This past weekend, I did something really fun. I attended a wedding of one of my childhood friends. Not a kid with whom I went to high school, or played football together, but a neighborhood kid. You know, the kind you’ve known since you were four or five years old: all your life.
My friend, James, moved into the neighborhood when he was three. Turns out he had lost one of his fingers in an exercise bike as a baby. When you’re a kid, and new in the neighborhood, not having a finger makes you an instant hit, and he was. But, it was his older brother, John, who became my best friend. John, who would show me rocks in his driveway and said claim were dinosaur teeth. I totally believed him. John, with whom I would build countless haunted houses and carnivals, and charge the younger kids five cents to walk through them. John and I discovered Star Wars together, seeing it seven times in the theater (long before Netflix, cable, or even VHS). We would later share a love for music, developing a taste for bands like Rush, Van Halen, Journey, and Styx, groups that would one day form the core of classic rock.

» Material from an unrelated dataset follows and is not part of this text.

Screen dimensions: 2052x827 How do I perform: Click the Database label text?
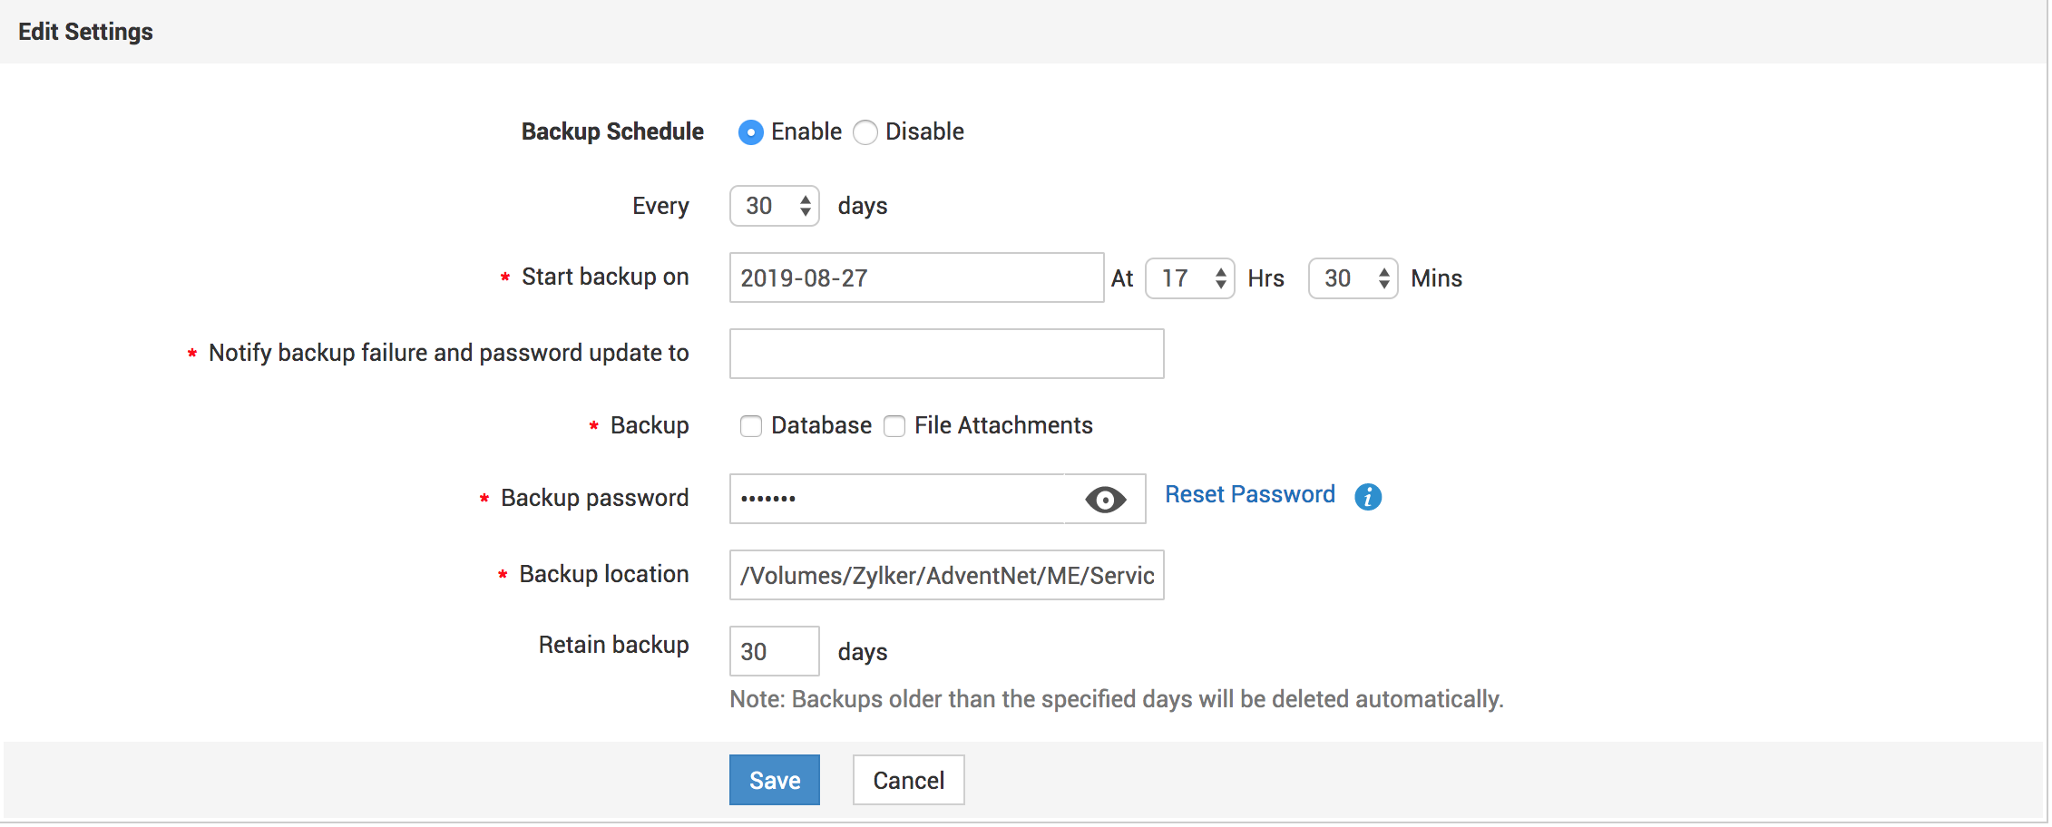[x=821, y=425]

I lived on a block with about 40 kids in my native Dallas. It was a completely old school experience. Our moms would send us outside to play in the summer at 8:00 am, and we wouldn’t come home until nightfall. If it was 40 degrees or 95, we’d be out, walking barefoot and playing baseball in the street on pavement so hot I couldn’t look at it without burning my eyes today. In the winter, after all our parents would put out their dead Christmas trees, we’d have Christmas tree wars against the kids on the next block, building forts and stockpiling trees, trying to steal them from one another. Kip Snowden was the “big kid” on the other block, their secret weapon. We’d be so afraid of a beating from Kip that we’d just let him take all our trees. We’d always get our revenge, though. John and I didn’t really have bedtimes or curfews, so we’d be able to sneak in, under cover of darkness, and steal back our trees.
Last Saturday, James invited all the kids from the block to his wedding. I had a great time, visiting with people I hadn’t seen in 30 years. We were instantly transported back through the years, speaking to each other in shorthand, a lingo mutually earned as a member of the “Belfort Bunch.” It was wonderful, better than a high school reunion, because, as Richard Dreyfus observed in the classic, Stand by Me: “I never had any friends like the ones I had when I was twelve. Does anyone?”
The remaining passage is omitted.